- _Fragmento elegido_:

En esos días fui y volví del hospital muchas veces. Atendí a mi suegra a la que acotamos las visitas para la propia y ajena tranquilidad. Fiel a su caracter la mujer anticipaba las peores situaciones posibles para la situación. Su pesimismo le llevaba a comparar y atribuir los hechos a factores hereditarios ya manifestados en antiguos familiares, le preocupaba y asustaba que su marido perdiera la cabeza... Yo le hacía ver la suerte que tuvo al estar ella presente en el trance (si hubiera ocurrido en el lejano servicio, al otro lado del patio, no se habría dado cuenta hasta mucho más tarde). También le invitaba a considerar los buenos resultados de las pruebas realizadas: la excelente analítica, los resultados normales de las placas, de los electros... Sólo alguna alteración del sueño o algunas inexplicables ausencias quedaban pendientes de valorar.

En el quinto día, tras una noche monitorizado para evaluar su respuesta durante el sueño, le fue dado el alta. Al pasar por casa para recoger a mi suegra presentaba muy buen aspecto y mostraba buen humor. El pueblo, que todo lo cura, será su lugar de convalecencia durante algunos meses. Sentado bajo la parra espantará a los tordos que quieren comerse sus uvas mientras su costilla se suelda. Y el coche, ese recinto de independencia que tanto valoran nuestros abuelos, dormirá en el garaje de Arganda hasta que alguno de los sobrinos supere la desidia de no sacarse el carnet y colabore, como todos, en los trayectos hasta el querido pueblo de Palomares: tras el incidente, a Ramón, le han prohibido conducir.

- _Instrucciones de la tarea_:
Según el fragmento elegido, ¿qué le han prohibido a Ramón después del incidente?

- _Bloque de datos_:
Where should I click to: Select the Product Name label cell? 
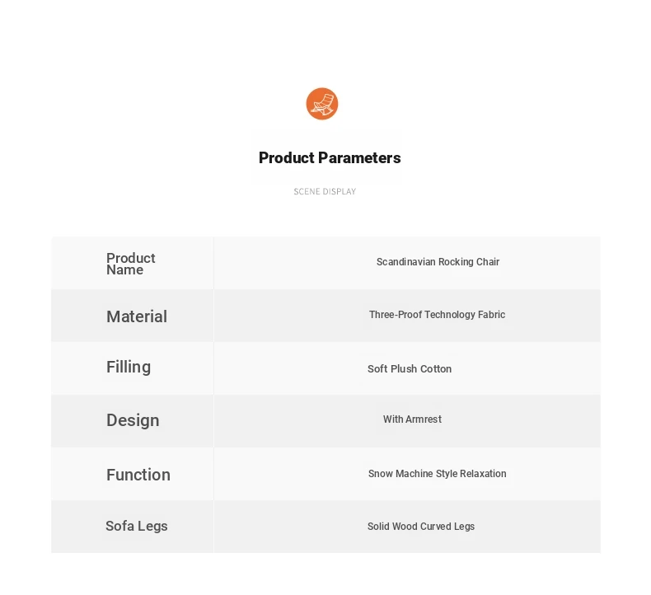133,263
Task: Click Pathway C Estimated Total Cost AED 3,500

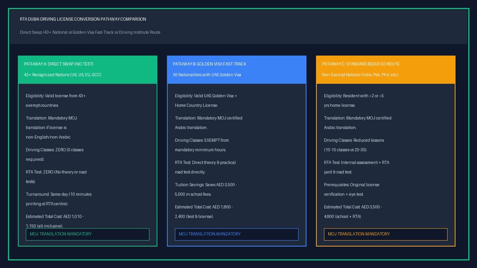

- _Solución de la tarea_:
Conducir.